Очереди

     Ненавижу очереди. Терпеть не могу стоять в очереди. Считаю, что очереди – порождение общества, где отсутствуют очевидные элементы культуры и вовсю заявляет о себе трудно искореняемое невежество. В советское время ничего нельзя было купить или достать без очереди. И люди упорно стояли в очередях часами. Порой дело доходило до драки. Нередко поднимался шум из-за того, что вы здесь не стояли. Приходилось доказывать обратное, иногда с надрывом и со слезами. Очередь была разной. Если продавался дефицитный товар, то вам не прощалось временное отсутствие, даже по уважительной причине. Кто-то не выдерживал напряжённой атмосферы и уходил, кому-то становилось плохо, и тогда вызывали «скорую помощь». Словом, очередь превращалась в суровое и безжалостное змеевидное существо. А поскольку дефицит был практически во всём, то очереди возникали постоянно и в продовольственных, и в промтоварных магазинах.
     Сейчас, когда страна вырвалась из советских оков, очередей не увидишь. Но иногда нет-нет да возникнет на моём пути этот анахронизм. Я, словно заразу, обхожу очередь стороной, рассматривая её теперь как нежелательный нарост, по-прежнему вызывающий у меня отвращение.

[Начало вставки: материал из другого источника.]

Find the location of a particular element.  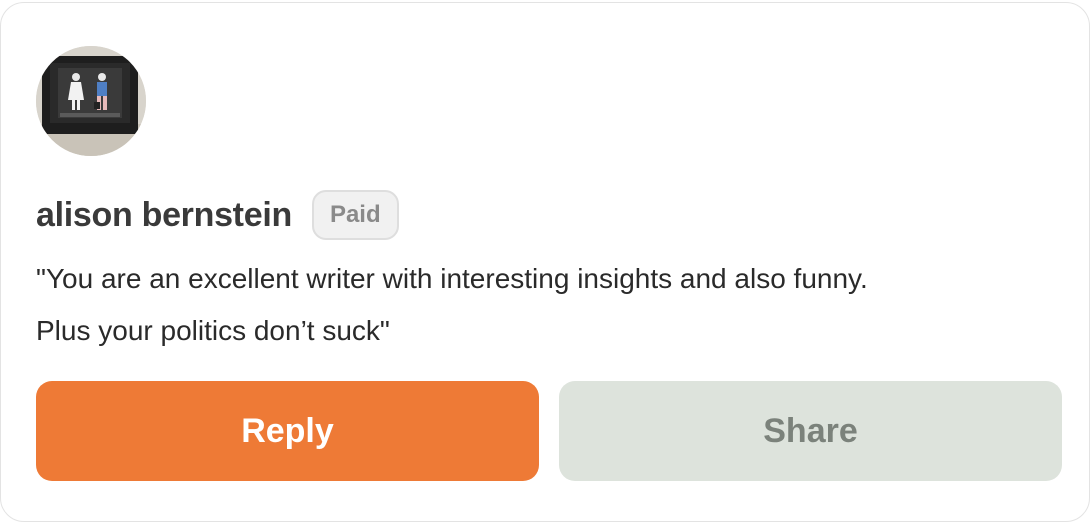

reply-button: Reply is located at coordinates (288, 431).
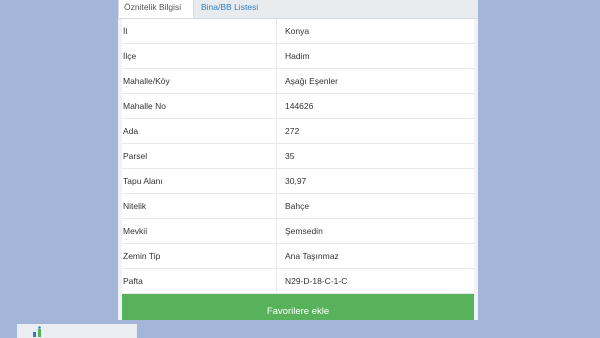 The width and height of the screenshot is (600, 338). I want to click on attribute-label: Mahalle No, so click(200, 106).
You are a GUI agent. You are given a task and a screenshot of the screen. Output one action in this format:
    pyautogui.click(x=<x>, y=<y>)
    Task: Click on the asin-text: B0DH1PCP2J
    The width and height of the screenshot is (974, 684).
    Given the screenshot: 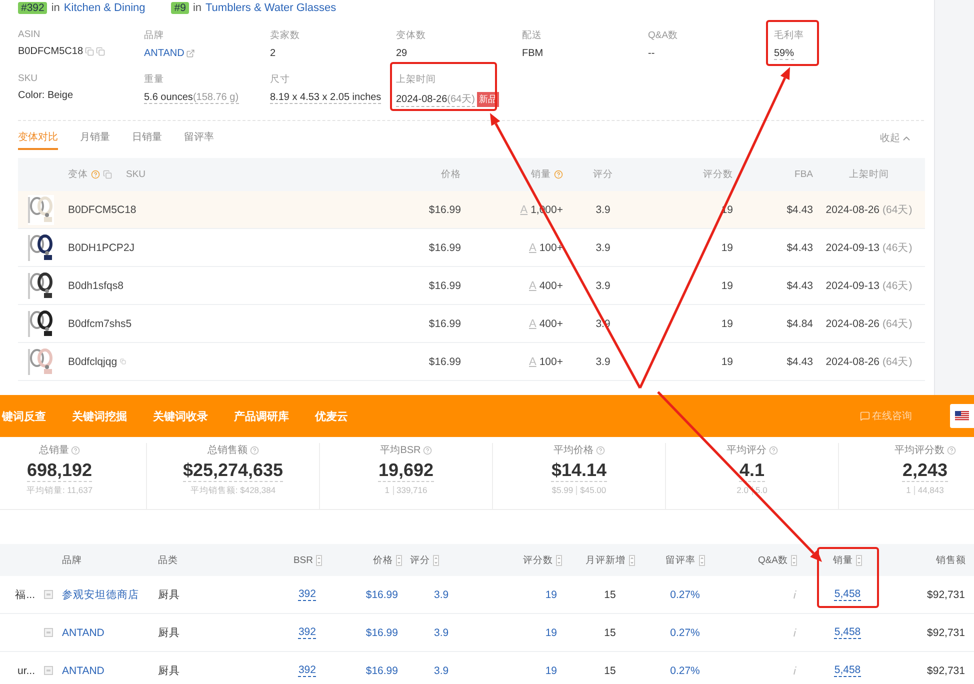 What is the action you would take?
    pyautogui.click(x=102, y=248)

     Моё неприятие очередей идёт с детства. В 42-43 годах прошлого века, когда страна защищалась от фашистской напасти, в Туркмении это время переживали с большими трудностями и лишениями. В магазинах было пусто. Кормились тем, что предлагал рынок по бешеным ценам. На базар мама не ходила, это «удовольствие» было не по карману. По более-менее доступным ценам продавался хлеб. Хлеб представлял собой чёрную землистую непросушенную массу в виде «кирпичика». Его привозили рано утром в ограниченном количестве, так что купить его могли не все. Торговля им обычно продолжалась несколько минут, и десятки покупателей уходили раздосадованными и обозлёнными. Чтобы получить заветную буханку, люди образовывали очередь днём, потом стояли в ней всю ночь, и только в этом случае появлялась гарантия, что наутро они смогут купить хлеб (одна буханка давалась в одни руки). Очередь строго следила за тем, чтобы к стоящим не примазывались родственники и знакомые. Для порядка несколько раз считались, отсутствующих выбрасывали из списка. И для большей точности записывали свои номера на руке. В таких очередях выстаивала по ночам и моя мама. Однажды она взяла меня с собой, чтобы не потерять зафиксированную в списках очередь. Ей надо было ненадолго отлучиться. Она сказала об этом женщинам, стоящим с ней, и предусмотрительно записала номер своей очереди мне на ладошке.
     А теперь представьте такую картину. Очень тёмная ночь (в Туркмении они всегда такие). По улице Энгельса около магазина протянулась лента взрослых людей. Они общаются между собой, разговаривают, и между ними, точнее на уровне их ног, стоит маленькая тоненькая семилетняя девочка, это я. Постояла, постояла я немного, отошла к стене, присела и незаметно для себя уснула. Разбудили меня шум и крики. Женщины отказывались признать право моей мамы на очередь: мы пересчитывались, а вас не было. Мама ссылалась на меня: мол, здесь стояла моя дочь-малолетка и у неё есть запись своего очередного номера. Где, где? Покажите нам вашу дочь! – кричали женщины, не веря словам мамы. Потом мама мне рассказала, что меня не сразу нашла, так как очередь продвинулась вперёд, а я, уснувшая, осталась на прежнем месте. Я понимала, ; говорила мама, ; что ты не могла нарушить обещания и убежать домой. Поэтому несколько раз прошлась по улице, где обосновалась очередь. Ты сидела на асфальте и по-детски беззаботно спала. Я подняла тебя и полусонную повела к тем, кто больше всего возмущался.
     Детская память – крепкая память. До сих пор, увидев даже небольшую очередь, я не пытаюсь, как большинство женщин, узнать, что продают и почём, а моментально меняю курс движения. До сих пор любую очередь рассматриваю как одну из форм унижения человека.